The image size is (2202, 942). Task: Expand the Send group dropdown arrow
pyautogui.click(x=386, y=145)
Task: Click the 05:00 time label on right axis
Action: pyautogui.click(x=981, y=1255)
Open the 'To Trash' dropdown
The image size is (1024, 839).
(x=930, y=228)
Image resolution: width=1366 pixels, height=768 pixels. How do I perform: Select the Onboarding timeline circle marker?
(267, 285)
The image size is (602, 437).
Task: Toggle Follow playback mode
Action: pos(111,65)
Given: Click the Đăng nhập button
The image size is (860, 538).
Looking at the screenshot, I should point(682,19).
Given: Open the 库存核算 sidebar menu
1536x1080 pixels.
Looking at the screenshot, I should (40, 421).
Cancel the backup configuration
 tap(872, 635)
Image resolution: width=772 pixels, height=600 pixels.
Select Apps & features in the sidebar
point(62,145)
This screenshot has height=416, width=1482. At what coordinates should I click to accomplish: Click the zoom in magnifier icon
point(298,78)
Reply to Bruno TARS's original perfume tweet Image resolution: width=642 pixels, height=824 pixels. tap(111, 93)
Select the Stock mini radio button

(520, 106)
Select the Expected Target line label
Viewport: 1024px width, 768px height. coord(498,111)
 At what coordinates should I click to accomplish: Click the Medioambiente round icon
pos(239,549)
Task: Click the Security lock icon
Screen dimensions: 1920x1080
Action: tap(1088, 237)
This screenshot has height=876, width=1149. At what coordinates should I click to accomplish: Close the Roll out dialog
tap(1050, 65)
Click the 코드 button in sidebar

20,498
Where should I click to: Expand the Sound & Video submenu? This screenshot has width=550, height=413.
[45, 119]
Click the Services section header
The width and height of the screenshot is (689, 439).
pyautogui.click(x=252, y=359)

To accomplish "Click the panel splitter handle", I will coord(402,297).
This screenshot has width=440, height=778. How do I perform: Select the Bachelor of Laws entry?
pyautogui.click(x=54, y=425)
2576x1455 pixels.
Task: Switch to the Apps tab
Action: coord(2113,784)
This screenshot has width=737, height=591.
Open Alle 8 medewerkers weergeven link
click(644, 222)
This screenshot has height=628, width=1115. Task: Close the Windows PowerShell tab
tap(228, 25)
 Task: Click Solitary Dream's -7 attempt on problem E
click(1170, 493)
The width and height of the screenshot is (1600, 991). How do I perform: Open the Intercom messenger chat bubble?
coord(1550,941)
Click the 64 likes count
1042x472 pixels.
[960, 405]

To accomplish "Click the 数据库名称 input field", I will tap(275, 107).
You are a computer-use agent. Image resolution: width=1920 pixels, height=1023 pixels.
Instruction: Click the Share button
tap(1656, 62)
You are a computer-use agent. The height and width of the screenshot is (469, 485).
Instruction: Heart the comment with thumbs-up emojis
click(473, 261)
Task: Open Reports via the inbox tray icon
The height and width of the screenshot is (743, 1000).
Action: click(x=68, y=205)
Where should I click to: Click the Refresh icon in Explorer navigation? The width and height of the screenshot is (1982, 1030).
----------
## Brief:
Copy, from the lines above, each one that holds "agent".

## Answer section:
You are a computer-use agent. Image resolution: width=1920 pixels, height=1023 pixels.
You are a computer-use agent. The height and width of the screenshot is (469, 485).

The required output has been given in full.